[Exercise passage]
It is no secret to just about any long term pianist that occasional pain and muscular discomfort may occur from time to time, during their playing careers. Effectively, this is the result of repetitive strain injury. Many serious or professional pianists will typically practice for around seven hours a day, and over a period of a number of years, will add up to a long term pressure on the joints and muscles of the arm, hand and wrist.
As with any sporting activity, it is encouraged to ensure that a thorough warm up session be undertaken first, and then too, a cool down session, to slowly relax the body prior to the cessation of exercise. The same can be applied for pianists, as this will contribute to less chance of injury. Now, I am not going to suggest that playing scales and arpeggios before you launch into the Beethoven Pathétique Sonata is going to cover you against all and sundry injuries. However, it certainly is an important part of your playing regimen.
However, let's consider the actual forces and strain that are going on with the arm, and hands, let alone the wrist and fingers. As far as the arm is concerned, many pianists extend the arm in such a way as to apply considerable force to the wrists ad tendons, as they play, and this can certainly be sustained for a period of time,. However, given the nature of the work in question, some pianists will start to notice pain if they are stretching their fingers considerably (when the hands are small, and the notes spread widely over the keyboard). The preceding example is by no means the only possible scenario, but certainly a common one, amongst others.
There are a number of possibilities to undertake to resolve the problem, and for some, that includes attending physiotherapy clinics. They certainly have their place, and some are undoubtedly very good. In fact, some have an excellent reputation. A question that I would ask however, is to perhaps see if we can find a way to eliminate the problem form developing in the first place. Is such an option available to pianists? The short answer is yes, although it is dependent on the teacher, and student adopting a different method of playing, which like any new endeavour, will take time to master, but ultimately, bring forth greater rewards to the pianist, as well as the pleasure of an improved sound. You might well ask, "How can dealing with tendonitis improve the sound?"
The sound itself, is the result of the quality of the playing. When a pianist is able to play with less fear due to a greater relaxation at the keyboard, and a technique that allows a greater freedom of movement in the hand and fingers, as well as positioning relative to the keyboard, the strain can be greatly minimised on the tendons. Whilst some people may try to convince you that you can cure the problem in a few days, I personally believe that to be irresponsible, and dangerous. If you play on through a damaged tendon, you will likely do more damage. You are better off resting the injury till it heals, and then applying a technique that has been proven, like the Bowman method.
[/Exercise passage]
[Data for analysis]
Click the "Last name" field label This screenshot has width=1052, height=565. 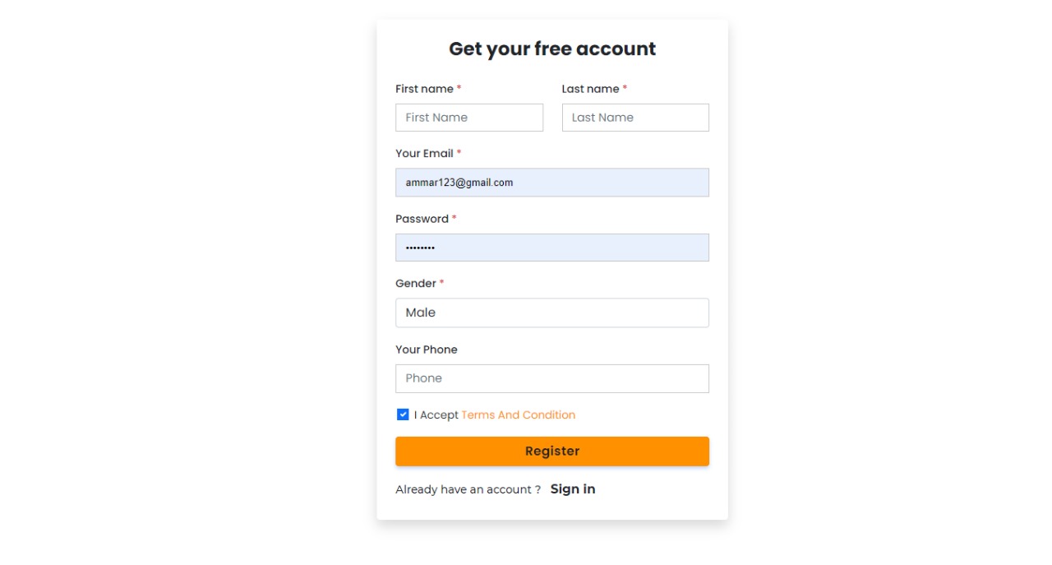pos(590,89)
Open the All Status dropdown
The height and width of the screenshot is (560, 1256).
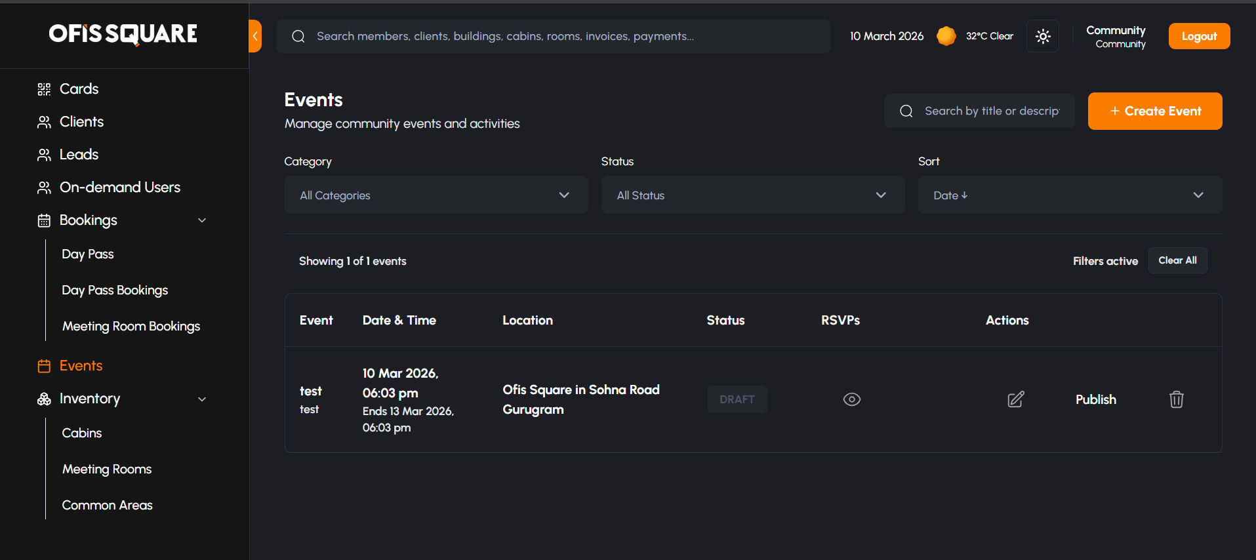(752, 195)
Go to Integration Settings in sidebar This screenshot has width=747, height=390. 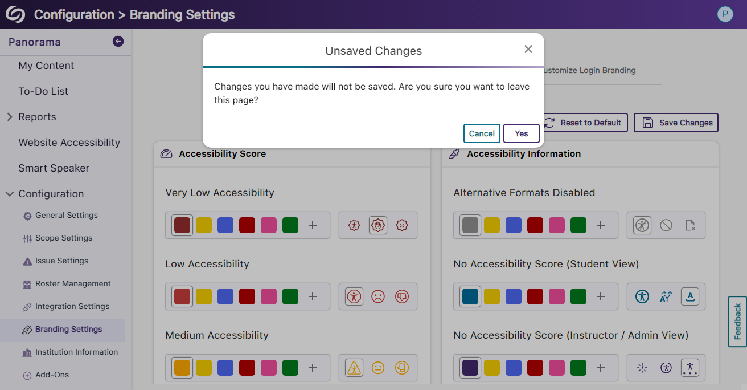click(72, 306)
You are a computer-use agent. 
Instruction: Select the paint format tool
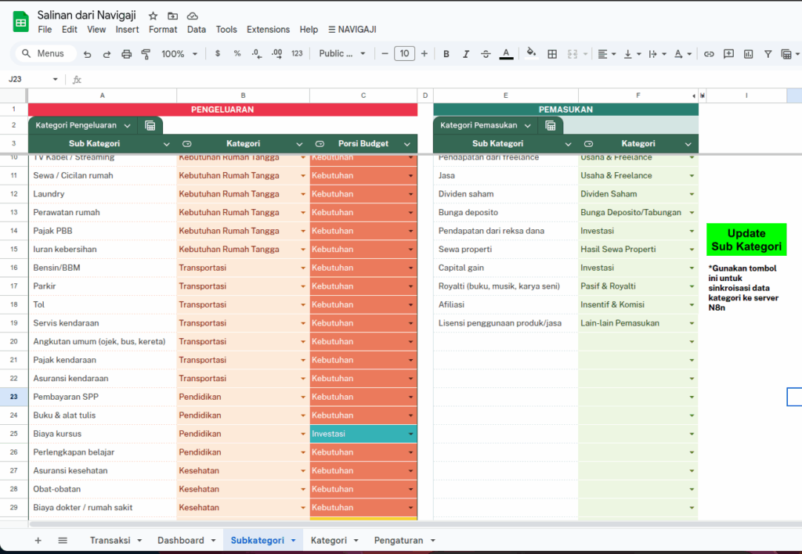point(146,54)
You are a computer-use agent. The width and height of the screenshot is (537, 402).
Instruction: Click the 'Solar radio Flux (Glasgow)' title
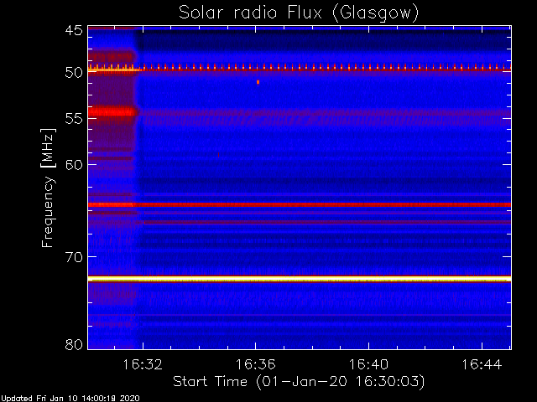tap(299, 13)
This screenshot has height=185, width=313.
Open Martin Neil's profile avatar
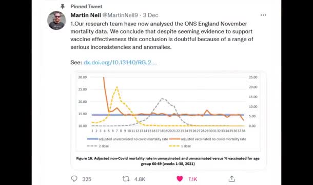(56, 21)
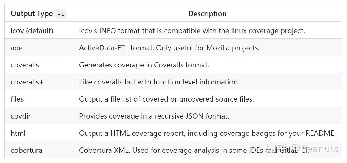Viewport: 347px width, 163px height.
Task: Select the "html" output type cell
Action: 18,133
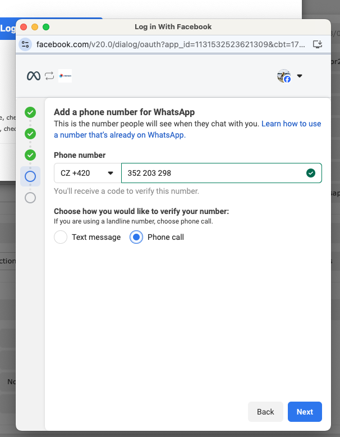Click the Facebook profile avatar
This screenshot has height=437, width=340.
[x=284, y=76]
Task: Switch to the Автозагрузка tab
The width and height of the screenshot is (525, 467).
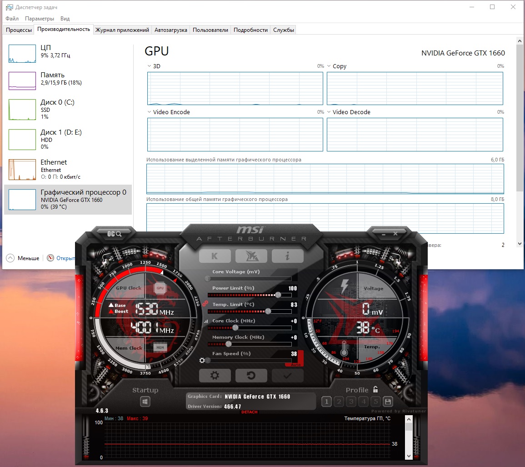Action: (171, 30)
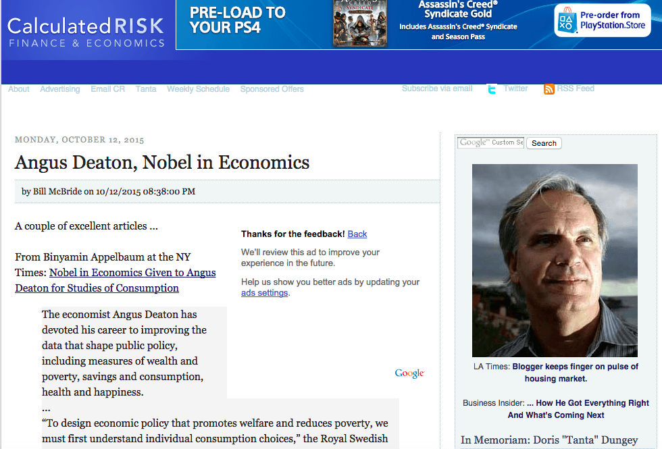Click the Twitter bird icon
Image resolution: width=662 pixels, height=449 pixels.
(492, 89)
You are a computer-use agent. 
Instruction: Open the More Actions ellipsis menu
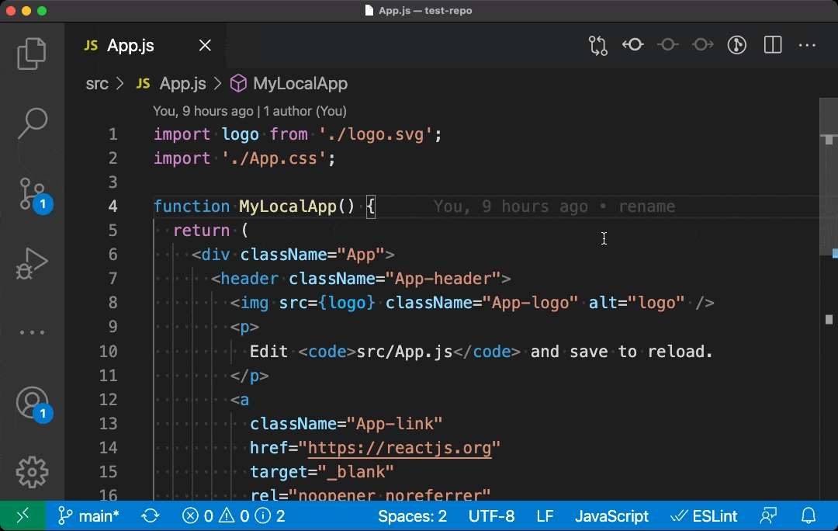tap(807, 44)
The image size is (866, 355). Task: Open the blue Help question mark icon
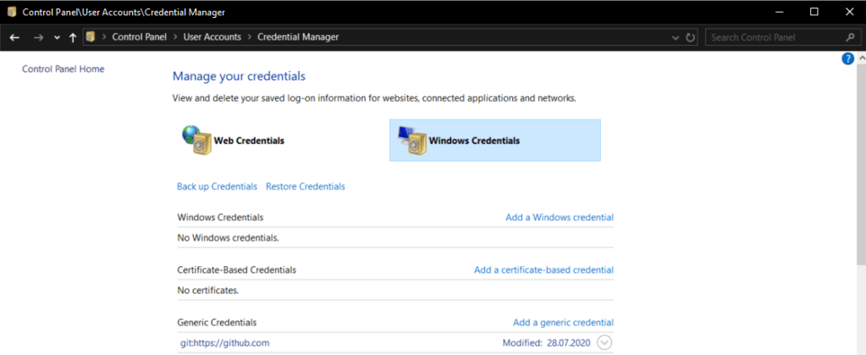[847, 58]

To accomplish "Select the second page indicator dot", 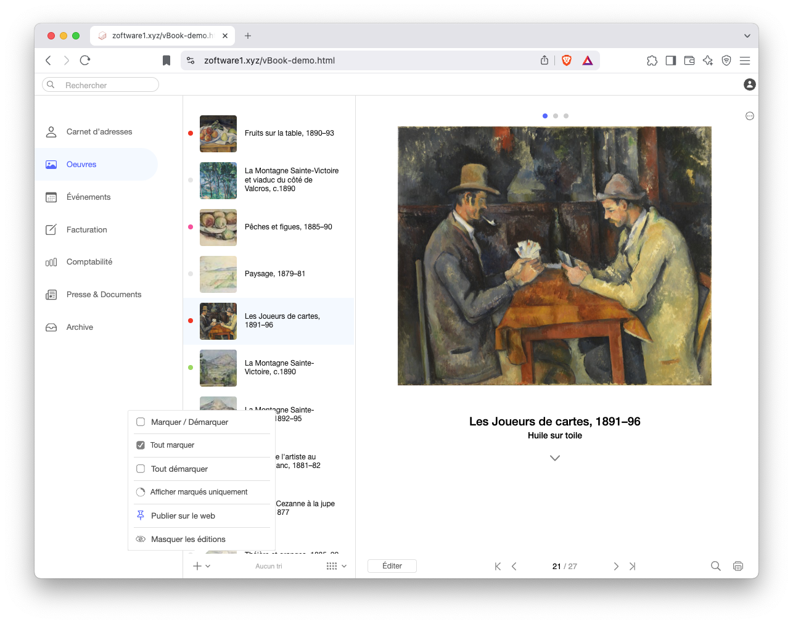I will [x=555, y=115].
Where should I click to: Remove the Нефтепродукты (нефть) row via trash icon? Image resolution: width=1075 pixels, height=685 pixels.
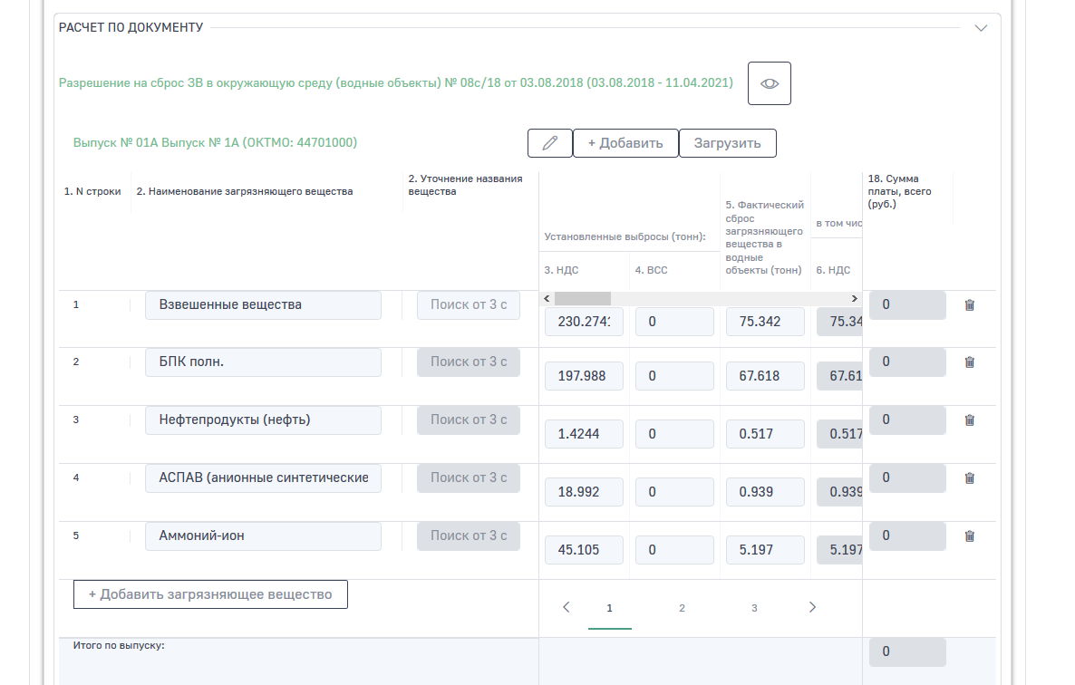coord(969,420)
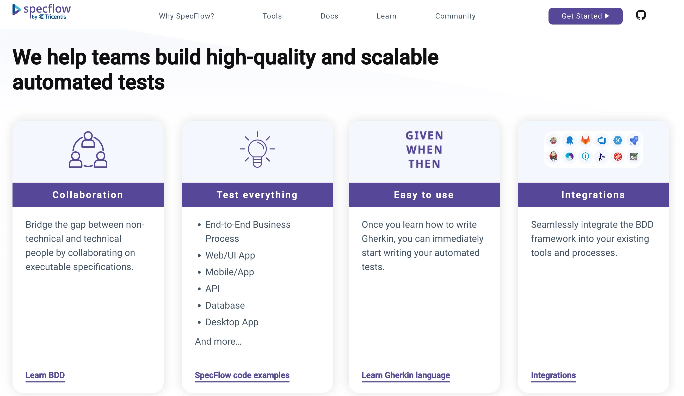
Task: Open the Community menu
Action: [455, 16]
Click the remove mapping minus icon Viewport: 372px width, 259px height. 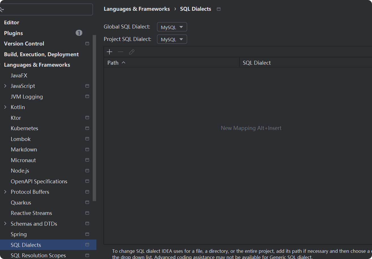point(120,52)

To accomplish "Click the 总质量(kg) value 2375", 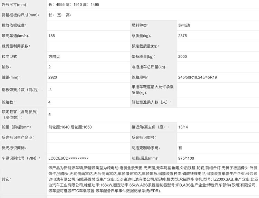I will click(183, 36).
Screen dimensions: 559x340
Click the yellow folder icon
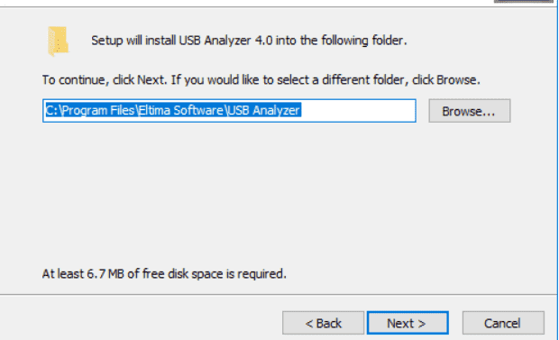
[/Data for analysis]
Work instruction: In the text on piano playing injuries, how many hours a day do many serious or professional pianists typically practice?

Solution below: Around seven hours a day.